Herb Montgomery and his wife, Janet, have lived in Del Mar's low-lying Beach Colony just east of Camino Del Mar for 20 years.
He knows the ocean is creeping closer to his property and he says the city has an obligation to protect his home, valued at $3.2 million, from the rising waters.
But considering a strategy that allows for the eventual removal of threatened structures, even as a last resort, would be tantamount to financial ruin for him and other property owners in the small, wealthy coastal city.
"It won't work for Del Mar," Montgomery said.
The mere mention of the strategy known as "planned retreat" in the city's planning documents will "put a cloud of doubt over the future" and cause property values to plummet, he said last week. Beachfont homes in Del Mar typically list for more than $5 million, and a new blufftop mansion on Stratford Court sold for $21.5 million last year.
Current owners would be reluctant to invest in improving and maintaining their homes, Mongomery said, and banks would be unlikely to loan money to buy or improve homes that the city has acknowledged could be removed or destroyed.
Many residents have fought long and hard against including planned retreat as part of the city's long-term strategy. They say seawalls, sand retention and beach replenishment are better ways to preserve their coastal homes.
The California Coastal Commission requires all coastal cities to have a sea-rise adaptation plan, and to include planned retreat as part of their strategy.
Failure to comply could result in the Coastal Commission refusing to certify the city's plan, thus robbing Del Mar of the authority to approve permits for developments such as seawalls, homes, businesses, roads and other structures. The Coastal Commission would assume this authority.
On Monday, the Del Mar City Council will take another look at the possible inclusion of "planned retreat" as part of its plan for adapting to rising sea levels.
Planned retreat, also called "managed retreat," is a strategy of gradually removing manmade structures such as seawalls, homes, roads and public buildings in advance of the rising sea. Del Mar has about 600 homes within a few feet of sea level, mostly in the North Beach and Beach Colony areas near the San Dieguito River, that could be affected by the strategy.
Climate change has been widely acknowledged by scientists, but predicting the amount of sea-level rise, like the weather, is difficult.
"We may see five feet of sea-level rise earlier than previously thought," states a letter dated April 16 to Del Mar Mayor Dwight Worden from Coastal Commission program manager Garbriel Buhr.
The California Ocean Protection Council adopted statewide guidance in March that recommends planning for a 7.1-foot sea-level rise by 2100 for the Del Mar area, the letter states. Seas could rise as much as 10 feet by 2100 if the polar ice sheets melt significantly. And by most accounts, the water will continue to rise for centuries.
Typically, the retreat strategy is used with other planning techniques such as identifying high-risk areas, regulating types of structures, and instituting buy-back programs or financial aid for relocation.

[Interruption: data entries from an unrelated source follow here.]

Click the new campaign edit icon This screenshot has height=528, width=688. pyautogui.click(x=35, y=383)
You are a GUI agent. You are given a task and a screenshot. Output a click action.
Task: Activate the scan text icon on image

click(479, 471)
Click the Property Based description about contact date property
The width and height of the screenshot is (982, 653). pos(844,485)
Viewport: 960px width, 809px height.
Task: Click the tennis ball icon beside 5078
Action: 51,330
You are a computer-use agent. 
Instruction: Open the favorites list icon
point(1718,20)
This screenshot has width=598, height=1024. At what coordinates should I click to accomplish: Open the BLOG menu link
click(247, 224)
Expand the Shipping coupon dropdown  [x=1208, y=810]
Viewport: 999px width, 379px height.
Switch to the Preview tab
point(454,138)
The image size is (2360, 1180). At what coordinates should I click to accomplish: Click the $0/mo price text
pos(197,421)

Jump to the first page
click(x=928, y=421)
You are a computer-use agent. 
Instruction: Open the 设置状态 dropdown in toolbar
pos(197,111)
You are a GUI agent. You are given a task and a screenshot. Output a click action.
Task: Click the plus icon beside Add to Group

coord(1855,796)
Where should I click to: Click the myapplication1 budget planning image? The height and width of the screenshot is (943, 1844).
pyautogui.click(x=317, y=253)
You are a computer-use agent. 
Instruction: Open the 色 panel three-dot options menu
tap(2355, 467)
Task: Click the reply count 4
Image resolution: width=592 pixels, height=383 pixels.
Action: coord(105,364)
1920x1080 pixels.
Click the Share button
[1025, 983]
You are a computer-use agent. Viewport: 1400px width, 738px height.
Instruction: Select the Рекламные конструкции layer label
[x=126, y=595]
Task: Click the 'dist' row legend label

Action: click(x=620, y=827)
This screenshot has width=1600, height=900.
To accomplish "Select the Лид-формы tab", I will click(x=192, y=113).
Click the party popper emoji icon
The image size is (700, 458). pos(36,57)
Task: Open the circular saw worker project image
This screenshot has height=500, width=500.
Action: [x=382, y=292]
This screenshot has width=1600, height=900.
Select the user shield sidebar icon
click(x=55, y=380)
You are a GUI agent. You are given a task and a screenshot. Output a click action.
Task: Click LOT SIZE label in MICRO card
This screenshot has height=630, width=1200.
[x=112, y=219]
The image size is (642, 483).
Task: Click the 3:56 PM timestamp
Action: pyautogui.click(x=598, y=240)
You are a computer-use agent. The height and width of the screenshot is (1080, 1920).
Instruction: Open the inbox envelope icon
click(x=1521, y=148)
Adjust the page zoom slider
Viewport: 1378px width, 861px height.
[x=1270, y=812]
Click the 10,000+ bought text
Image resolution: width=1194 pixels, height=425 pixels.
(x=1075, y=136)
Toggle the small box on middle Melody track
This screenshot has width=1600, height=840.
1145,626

Del Mar residents say no form of planned retreat is practical for them because of the large number of homes involved, the high property values, and the lack of space at higher elevations to move to in the small city.
Montgomery said if the state forces the city to include a retreat policy, "They better come along with a big heavy bucket of money. People should be remunerated for the investments they made."
Not everyone in Del Mar opposes including managed retreat as part of a multifaceted adaptation policy.
"Global warming is real, and sea-level rise is a fact," said resident Ann Feeney, chair of the city's Sustainability Advisory Board and a professor at the Scripps Research Institute, in a letter to the City Council.
"Sand replenishment is great, but will become increasingly difficult, expensive and less productive as the sea level rises," she said. "I hope that the council will include managed retreat as a consideration in the adaptation plan, after other strategies become unfeasible."
Del Mar began working on its Coastal Resiliency/Sea Level Rise Adaptation Plan in 2015 with the first of two Coastal Commission grants.
The city formed a Sea Level Rise Technical Advisory Committee that met more than 20 times before concluding in January that it was too early to consider planned retreat as an option. The city's Planning Commission agreed in January, and recommended not to include managed retreat as an option for private property.
The City Council took on the topic in April, but postponed a final decision until Monday to fine-tune the language.
The latest version of the city's strategy, modified after the April meeting, states that "as part of future plan review and plan amendment, relocation will only be considered if necessary and feasible."
"Given the uncertainties of climate science and the efficacy of adaptation strategies, planned retreat will remain one strategy to be re-evaluated and considered if necessary as part of future planning …if the city's favored strategies prove unable to meet the indentified goals."